Jaime fez questão de visitar, explicar o projeto e convidar pessoalmente cada conselheiro e cada conselheira (até a doença agravar, nos seus últimos meses de vida, nunca abriu mão dessa tarefa). Daqui rumamos pra Goiânia, para convidar o arqueólogo Altair Sales Barbosa, nosso primeiro conselheiro. “O mais sabido de nóis,” segundo o Jaime.

Trilhamos uma linda jornada. Em 80 meses, Jaime fez questão de decidir, mensalmente, o tema da capa e, quase sempre, escrever ele mesmo. Às vezes, ligava pra falar da ótima ideia que teve, às vezes sumia e, no dia certo, lá vinha o texto pronto, impecável.

Na sexta-feira, 9 de julho, quando preparávamos a Xapuri 81, pela primeira vez em sete anos, ele me pediu para cuidar de tudo. Foi uma conversa triste, ele estava agoniado com os rumos da doença e com a tragédia que o Brasil enfrentava. Não falamos em morte, mas eu sabia que era o fim.

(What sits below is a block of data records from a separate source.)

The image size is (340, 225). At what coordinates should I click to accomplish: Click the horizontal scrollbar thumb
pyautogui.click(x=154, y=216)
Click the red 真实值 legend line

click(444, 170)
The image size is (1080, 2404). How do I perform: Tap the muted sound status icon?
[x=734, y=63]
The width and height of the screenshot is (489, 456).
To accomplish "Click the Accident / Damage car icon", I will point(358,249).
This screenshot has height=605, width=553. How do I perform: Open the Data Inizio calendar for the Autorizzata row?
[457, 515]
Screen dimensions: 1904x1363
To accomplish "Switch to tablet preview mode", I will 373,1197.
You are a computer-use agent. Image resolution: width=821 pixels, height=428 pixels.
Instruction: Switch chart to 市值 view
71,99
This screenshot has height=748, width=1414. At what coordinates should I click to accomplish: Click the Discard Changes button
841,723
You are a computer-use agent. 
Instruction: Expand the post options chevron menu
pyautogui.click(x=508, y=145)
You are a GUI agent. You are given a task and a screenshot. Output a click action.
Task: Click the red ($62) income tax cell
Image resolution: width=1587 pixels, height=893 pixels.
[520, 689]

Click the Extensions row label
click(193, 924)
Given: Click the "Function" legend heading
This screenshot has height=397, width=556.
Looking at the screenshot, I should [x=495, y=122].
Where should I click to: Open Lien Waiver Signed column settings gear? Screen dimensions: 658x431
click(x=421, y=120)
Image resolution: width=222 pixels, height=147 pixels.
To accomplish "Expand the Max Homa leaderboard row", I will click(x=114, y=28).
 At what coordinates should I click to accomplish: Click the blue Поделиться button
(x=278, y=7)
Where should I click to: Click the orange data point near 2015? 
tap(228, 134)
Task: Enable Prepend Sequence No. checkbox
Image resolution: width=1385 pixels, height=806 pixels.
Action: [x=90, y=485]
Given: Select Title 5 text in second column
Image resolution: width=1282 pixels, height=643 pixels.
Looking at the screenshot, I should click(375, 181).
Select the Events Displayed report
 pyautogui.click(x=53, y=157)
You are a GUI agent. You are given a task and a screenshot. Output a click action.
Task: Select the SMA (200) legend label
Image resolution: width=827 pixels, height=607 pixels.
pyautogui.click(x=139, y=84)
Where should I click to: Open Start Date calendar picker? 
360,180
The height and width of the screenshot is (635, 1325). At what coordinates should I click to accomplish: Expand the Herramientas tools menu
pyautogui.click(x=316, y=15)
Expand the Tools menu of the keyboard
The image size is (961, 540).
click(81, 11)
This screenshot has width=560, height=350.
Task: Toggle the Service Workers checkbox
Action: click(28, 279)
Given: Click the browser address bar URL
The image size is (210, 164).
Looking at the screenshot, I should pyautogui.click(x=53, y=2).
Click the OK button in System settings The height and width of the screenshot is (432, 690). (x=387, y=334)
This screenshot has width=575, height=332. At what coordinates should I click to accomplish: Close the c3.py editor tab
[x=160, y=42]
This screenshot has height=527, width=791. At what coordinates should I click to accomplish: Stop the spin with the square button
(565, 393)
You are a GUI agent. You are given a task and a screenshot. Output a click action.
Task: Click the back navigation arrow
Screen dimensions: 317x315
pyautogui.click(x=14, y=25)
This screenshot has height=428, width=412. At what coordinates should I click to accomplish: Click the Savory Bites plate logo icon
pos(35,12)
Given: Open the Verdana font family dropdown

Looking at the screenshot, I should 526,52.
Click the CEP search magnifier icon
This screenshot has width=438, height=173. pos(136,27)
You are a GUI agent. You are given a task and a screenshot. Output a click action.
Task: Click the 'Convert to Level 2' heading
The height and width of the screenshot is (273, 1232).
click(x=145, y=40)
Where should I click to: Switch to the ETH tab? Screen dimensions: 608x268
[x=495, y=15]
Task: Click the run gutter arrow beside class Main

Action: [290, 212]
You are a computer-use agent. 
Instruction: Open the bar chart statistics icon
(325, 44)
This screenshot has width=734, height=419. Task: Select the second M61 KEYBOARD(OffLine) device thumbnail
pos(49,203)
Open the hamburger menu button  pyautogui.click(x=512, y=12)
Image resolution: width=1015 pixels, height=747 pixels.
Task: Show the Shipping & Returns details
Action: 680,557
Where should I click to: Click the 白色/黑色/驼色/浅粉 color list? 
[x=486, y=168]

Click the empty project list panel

Hoje, cá estamos nós, sem as capas do Jaime, sem as pautas do Jaime, sem o linguajar do Jaime, sem o jaimês da Xapuri, mas na labuta, firmes na resistência. Mês sim, mês sim de novo, como você sonhava, Jaiminho, carcamos porva e, enfim, chegamos à nossa edição número 100. E, depois da Xapuri 100, como era desejo seu, a gente segue esperneando.

Fica tranquilo, camarada, que por aqui tá tudo direitim.